#### GIVEN ENTRIES ####

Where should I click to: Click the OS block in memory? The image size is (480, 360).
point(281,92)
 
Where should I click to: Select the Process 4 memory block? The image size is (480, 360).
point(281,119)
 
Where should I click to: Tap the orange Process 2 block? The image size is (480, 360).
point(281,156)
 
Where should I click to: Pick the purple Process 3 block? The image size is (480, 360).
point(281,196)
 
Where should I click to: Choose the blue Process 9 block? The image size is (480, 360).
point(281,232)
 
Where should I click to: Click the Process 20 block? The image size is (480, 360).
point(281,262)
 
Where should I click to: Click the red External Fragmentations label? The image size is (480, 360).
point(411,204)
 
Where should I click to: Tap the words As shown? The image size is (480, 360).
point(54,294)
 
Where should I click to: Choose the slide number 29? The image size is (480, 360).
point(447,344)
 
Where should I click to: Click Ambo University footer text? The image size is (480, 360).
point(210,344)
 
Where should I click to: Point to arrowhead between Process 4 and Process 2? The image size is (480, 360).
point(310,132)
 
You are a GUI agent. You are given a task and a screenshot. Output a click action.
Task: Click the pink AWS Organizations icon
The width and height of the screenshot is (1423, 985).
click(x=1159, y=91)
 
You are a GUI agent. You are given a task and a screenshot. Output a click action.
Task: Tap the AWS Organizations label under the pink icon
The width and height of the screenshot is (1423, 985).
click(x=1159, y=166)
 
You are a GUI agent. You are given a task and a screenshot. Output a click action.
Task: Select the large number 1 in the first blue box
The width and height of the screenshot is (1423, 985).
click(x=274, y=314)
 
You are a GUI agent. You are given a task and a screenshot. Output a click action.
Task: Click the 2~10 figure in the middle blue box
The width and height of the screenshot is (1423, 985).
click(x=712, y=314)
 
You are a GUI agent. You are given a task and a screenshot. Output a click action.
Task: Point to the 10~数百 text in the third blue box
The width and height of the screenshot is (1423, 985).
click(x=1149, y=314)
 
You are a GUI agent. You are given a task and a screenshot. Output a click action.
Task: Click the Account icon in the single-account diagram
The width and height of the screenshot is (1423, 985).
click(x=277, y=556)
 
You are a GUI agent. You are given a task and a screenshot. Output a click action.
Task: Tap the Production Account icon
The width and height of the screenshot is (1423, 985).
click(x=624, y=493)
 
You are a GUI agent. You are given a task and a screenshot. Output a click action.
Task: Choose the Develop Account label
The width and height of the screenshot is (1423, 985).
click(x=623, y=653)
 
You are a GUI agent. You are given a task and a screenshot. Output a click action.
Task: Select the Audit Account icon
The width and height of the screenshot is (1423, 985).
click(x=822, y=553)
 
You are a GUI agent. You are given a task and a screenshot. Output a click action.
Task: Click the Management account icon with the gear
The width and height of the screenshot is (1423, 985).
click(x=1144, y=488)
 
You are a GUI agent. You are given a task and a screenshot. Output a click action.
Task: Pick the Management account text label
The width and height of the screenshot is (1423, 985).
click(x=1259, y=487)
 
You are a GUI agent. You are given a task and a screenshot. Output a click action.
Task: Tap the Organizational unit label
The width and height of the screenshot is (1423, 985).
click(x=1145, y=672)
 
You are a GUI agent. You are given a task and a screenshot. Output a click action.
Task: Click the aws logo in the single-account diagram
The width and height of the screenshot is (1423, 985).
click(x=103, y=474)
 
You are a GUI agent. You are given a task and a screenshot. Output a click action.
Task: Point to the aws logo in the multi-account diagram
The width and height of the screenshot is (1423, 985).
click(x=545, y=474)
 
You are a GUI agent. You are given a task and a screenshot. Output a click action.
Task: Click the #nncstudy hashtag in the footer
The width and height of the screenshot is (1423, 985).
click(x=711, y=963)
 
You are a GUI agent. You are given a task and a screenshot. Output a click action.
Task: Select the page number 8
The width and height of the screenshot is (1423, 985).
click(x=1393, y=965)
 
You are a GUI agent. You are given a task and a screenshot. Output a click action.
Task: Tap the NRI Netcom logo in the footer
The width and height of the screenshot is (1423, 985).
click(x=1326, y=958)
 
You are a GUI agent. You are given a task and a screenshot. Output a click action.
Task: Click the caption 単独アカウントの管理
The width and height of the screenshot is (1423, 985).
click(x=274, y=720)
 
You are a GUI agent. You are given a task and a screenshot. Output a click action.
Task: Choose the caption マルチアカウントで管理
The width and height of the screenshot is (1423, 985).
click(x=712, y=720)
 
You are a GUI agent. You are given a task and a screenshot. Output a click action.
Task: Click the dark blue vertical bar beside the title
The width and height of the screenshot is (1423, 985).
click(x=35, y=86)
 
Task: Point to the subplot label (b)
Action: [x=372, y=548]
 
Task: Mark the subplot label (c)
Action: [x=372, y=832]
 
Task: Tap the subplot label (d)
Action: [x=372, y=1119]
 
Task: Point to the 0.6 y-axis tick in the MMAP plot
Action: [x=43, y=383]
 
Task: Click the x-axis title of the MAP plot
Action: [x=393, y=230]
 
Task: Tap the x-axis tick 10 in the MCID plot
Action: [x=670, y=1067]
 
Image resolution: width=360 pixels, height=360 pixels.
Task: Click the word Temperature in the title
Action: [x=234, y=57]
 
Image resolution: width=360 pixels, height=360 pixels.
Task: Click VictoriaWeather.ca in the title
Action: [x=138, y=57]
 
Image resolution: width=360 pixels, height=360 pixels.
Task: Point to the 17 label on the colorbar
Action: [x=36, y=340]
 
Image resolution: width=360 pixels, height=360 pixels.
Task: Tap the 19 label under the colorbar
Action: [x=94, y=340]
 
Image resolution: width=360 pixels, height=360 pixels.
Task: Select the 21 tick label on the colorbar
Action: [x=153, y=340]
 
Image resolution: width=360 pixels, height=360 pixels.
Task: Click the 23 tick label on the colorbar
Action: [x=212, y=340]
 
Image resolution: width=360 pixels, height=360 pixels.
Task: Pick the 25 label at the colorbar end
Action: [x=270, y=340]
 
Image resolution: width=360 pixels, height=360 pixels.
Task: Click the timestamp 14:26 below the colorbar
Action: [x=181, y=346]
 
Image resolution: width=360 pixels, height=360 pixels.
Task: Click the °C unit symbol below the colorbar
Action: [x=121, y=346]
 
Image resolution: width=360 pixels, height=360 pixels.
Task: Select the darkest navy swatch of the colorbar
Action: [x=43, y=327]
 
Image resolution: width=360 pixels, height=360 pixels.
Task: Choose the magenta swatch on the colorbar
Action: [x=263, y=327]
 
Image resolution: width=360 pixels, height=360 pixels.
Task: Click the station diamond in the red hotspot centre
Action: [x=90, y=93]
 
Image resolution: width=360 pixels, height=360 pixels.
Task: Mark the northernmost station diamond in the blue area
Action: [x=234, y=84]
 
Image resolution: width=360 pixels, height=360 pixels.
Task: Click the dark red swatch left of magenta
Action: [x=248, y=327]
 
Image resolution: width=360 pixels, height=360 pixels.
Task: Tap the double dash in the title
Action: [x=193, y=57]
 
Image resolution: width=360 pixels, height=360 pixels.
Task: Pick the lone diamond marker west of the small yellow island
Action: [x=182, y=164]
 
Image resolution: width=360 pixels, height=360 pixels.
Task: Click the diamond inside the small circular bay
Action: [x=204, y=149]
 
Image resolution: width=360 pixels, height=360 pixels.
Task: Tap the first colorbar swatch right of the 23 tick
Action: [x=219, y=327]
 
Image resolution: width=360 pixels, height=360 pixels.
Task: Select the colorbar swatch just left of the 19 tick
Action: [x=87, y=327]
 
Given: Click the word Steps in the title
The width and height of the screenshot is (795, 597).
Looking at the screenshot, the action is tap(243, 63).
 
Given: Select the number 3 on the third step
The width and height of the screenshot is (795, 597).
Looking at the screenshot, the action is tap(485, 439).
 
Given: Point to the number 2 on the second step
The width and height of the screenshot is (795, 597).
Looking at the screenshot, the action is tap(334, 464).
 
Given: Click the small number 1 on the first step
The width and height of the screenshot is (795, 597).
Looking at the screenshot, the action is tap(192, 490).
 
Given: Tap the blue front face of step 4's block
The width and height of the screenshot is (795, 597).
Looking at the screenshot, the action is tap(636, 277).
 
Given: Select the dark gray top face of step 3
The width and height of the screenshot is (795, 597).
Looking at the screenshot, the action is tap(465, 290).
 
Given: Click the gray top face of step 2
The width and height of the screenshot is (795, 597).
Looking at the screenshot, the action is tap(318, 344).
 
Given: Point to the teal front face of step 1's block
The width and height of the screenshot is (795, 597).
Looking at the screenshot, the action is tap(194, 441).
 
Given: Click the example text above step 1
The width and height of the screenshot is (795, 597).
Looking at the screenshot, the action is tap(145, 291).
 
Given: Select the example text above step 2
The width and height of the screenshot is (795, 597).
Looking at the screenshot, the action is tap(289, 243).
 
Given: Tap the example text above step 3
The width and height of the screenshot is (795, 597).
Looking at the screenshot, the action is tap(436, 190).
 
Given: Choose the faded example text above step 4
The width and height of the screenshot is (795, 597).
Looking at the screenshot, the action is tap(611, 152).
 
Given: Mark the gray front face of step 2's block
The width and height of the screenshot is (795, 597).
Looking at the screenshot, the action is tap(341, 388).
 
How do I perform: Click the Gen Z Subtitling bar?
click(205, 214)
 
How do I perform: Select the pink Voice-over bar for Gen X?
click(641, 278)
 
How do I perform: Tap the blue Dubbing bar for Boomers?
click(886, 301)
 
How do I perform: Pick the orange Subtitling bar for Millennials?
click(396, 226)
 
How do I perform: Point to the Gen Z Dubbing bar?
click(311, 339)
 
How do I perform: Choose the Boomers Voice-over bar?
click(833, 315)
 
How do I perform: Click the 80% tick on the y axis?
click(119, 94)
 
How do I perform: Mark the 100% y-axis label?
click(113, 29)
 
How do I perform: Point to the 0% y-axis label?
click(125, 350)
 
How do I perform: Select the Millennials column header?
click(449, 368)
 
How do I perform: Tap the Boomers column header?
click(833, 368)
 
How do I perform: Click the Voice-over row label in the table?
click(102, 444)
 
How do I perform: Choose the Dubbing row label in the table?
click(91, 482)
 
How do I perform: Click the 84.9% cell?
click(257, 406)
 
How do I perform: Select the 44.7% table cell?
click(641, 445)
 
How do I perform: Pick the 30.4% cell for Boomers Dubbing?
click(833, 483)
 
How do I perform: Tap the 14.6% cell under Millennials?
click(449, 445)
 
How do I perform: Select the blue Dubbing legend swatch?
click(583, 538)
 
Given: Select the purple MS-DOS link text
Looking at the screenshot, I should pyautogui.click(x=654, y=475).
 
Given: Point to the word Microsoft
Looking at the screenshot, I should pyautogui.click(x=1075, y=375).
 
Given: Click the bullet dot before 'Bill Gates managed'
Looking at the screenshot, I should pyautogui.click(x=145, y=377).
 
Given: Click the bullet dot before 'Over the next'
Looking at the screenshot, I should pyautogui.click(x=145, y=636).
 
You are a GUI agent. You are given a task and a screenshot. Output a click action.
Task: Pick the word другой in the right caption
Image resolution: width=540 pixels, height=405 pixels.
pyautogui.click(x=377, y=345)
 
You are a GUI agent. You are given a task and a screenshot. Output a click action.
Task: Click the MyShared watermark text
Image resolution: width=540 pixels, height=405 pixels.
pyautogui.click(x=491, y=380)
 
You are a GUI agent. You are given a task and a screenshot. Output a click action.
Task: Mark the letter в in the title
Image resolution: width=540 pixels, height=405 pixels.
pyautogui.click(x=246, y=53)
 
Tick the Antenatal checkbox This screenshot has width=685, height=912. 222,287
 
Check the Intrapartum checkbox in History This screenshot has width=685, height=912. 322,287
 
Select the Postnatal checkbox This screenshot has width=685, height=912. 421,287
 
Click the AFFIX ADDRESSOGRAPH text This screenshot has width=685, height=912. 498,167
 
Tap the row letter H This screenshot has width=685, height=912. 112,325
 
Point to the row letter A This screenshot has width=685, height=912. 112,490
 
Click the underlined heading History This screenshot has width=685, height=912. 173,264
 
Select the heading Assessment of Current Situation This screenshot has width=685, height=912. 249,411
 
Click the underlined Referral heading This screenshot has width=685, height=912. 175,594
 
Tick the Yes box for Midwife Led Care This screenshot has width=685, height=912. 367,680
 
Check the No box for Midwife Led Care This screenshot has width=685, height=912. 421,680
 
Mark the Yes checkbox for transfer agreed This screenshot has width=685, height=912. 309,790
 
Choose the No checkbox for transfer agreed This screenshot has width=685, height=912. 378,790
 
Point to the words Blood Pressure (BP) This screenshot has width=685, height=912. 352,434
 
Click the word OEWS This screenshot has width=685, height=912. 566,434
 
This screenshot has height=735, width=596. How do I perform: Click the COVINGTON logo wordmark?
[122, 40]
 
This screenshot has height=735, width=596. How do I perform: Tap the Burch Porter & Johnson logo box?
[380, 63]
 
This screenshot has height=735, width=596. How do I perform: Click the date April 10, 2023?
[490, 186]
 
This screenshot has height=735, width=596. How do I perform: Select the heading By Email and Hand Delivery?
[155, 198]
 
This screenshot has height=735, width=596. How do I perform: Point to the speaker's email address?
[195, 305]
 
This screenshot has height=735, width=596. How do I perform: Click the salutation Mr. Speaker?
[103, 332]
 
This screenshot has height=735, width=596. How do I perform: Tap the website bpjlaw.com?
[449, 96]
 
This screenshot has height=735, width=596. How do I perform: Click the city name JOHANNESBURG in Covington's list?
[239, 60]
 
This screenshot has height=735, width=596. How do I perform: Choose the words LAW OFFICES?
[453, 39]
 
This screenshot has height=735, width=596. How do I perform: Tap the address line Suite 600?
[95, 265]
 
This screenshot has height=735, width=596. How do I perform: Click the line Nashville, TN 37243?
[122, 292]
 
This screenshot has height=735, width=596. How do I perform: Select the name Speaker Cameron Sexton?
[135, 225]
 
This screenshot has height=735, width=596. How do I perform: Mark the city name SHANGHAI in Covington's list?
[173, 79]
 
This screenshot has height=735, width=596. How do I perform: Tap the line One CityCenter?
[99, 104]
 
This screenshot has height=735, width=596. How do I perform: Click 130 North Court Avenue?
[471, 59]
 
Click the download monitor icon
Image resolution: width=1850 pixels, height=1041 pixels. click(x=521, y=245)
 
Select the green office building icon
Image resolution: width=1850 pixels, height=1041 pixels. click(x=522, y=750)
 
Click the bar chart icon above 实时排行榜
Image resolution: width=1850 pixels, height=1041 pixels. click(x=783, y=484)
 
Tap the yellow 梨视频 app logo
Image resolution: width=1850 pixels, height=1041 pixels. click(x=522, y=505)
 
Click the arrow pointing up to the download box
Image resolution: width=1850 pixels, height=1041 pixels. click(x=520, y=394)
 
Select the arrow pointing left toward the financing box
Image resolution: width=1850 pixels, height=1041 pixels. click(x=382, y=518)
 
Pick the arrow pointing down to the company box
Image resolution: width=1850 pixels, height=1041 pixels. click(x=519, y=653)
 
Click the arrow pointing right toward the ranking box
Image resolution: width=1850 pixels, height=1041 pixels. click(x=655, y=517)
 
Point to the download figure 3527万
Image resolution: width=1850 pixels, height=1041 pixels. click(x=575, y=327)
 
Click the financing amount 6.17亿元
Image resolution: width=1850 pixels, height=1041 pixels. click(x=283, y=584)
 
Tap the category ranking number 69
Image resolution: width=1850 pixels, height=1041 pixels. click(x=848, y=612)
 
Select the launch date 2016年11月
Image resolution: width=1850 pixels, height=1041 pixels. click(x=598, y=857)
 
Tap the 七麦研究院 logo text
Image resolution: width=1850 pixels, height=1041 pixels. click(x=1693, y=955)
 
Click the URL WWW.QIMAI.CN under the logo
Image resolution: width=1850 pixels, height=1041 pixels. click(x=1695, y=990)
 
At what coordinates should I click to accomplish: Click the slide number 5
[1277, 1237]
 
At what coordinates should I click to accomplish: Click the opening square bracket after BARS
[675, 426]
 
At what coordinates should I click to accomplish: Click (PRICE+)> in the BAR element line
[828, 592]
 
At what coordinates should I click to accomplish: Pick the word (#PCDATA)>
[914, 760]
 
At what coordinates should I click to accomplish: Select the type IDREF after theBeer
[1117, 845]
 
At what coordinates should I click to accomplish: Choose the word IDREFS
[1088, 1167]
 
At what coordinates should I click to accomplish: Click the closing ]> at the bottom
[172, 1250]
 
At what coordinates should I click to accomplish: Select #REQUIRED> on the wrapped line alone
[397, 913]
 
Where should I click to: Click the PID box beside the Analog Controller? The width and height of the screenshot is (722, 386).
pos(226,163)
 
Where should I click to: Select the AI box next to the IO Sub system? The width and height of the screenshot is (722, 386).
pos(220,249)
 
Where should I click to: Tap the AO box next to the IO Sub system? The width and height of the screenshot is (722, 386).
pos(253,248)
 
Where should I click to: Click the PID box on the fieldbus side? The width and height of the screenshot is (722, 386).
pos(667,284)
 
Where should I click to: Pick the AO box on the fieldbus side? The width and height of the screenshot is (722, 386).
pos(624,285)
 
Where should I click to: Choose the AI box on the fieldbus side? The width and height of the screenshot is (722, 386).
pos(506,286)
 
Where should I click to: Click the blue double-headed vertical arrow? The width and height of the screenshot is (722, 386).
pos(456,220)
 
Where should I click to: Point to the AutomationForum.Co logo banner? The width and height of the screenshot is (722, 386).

####

* [CHALLENGE] Copy out verbatim everything from the very first line of the items above down to and including the line that contains "point(281,156)".

* [EXERCISE RESPONSE]
Where should I click to: Click the OS block in memory? The image size is (480, 360).
point(281,92)
 
Where should I click to: Select the Process 4 memory block? The image size is (480, 360).
point(281,119)
 
Where should I click to: Tap the orange Process 2 block? The image size is (480, 360).
point(281,156)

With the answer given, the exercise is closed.